Why does it matter that we define our enemies by the Islamist ideology which motivates them? It is not to appeal to base prejudices among our citizenry. It is not to create a clash between Muslims and the West. To the contrary, as Gov. Chris Christie explained last week to the Council on Foreign Relations, “if you say that you’re going to war with radical Islamic terrorism, then by definition you’re not going to war with the rest of Islam… Confusion is only created by the use of euphemisms.”
We must define the enemy correctly to enable a debate about the strategy most likely to succeed in bringing this global menace to its knees.
Like Churchill who foresaw the perils of appeasing Hitler, we must be willing to take our enemies at their word. When they say they want to kill us, they mean it. And like Hollywood’s nefarious Terminator, ISIS can’t be bargained with. It can’t be reasoned with. It doesn’t feel pity, or remorse, or fear. And it absolutely will not stop, ever, until you are dead.

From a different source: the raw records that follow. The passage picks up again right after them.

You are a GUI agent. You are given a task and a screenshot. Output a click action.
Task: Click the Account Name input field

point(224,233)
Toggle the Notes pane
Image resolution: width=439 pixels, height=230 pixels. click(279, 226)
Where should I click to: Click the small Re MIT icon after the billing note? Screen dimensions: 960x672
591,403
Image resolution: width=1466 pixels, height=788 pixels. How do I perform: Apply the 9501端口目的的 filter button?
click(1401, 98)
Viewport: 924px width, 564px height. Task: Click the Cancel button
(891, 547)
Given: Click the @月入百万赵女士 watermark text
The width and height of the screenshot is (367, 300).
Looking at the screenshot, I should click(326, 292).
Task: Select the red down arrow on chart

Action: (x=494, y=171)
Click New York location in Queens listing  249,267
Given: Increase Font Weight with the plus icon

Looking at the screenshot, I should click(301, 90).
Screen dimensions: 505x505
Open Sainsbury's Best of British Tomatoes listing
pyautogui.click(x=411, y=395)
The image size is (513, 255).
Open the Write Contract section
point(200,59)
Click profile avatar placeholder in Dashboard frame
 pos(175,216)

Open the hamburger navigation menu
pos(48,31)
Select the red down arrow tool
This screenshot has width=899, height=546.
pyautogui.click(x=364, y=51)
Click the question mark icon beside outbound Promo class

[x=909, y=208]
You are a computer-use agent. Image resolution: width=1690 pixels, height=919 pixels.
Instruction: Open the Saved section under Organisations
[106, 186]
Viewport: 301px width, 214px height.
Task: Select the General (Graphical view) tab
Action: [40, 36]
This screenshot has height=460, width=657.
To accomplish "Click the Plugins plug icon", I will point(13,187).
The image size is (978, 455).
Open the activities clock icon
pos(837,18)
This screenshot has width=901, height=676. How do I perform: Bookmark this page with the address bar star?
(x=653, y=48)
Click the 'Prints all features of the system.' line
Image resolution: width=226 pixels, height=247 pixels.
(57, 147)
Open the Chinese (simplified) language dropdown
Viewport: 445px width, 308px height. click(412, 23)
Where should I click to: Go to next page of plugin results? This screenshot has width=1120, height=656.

Faced with such an enemy in Nazi Germany and Imperial Japan, the Allies of World War II waged an unrelenting battle on multiple fronts. We must do the same, using strategies and technologies which are suited for our generation.
While that does not mean we can defeat the enemy with military might alone, air strikes and infantry are essential for success. We must unhinge rules of engagement that limit the force and breadth of our firepower. Likewise, we must crush the spirit of ISIS with propaganda that humiliates them. For every tweet glorifying terror, we need to respond 100-fold with words and images that expose the emptiness of jihadist rhetoric, shining a light on the daily misery and deprivation experienced by the foot soldiers of ISIS.
There are complexities to the multi-pronged conflict in Syria. The enemy of our enemy is not necessarily our friend. But we must not let the complications of future governance prevent us from acting decisively today. Anything else is better than ISIS.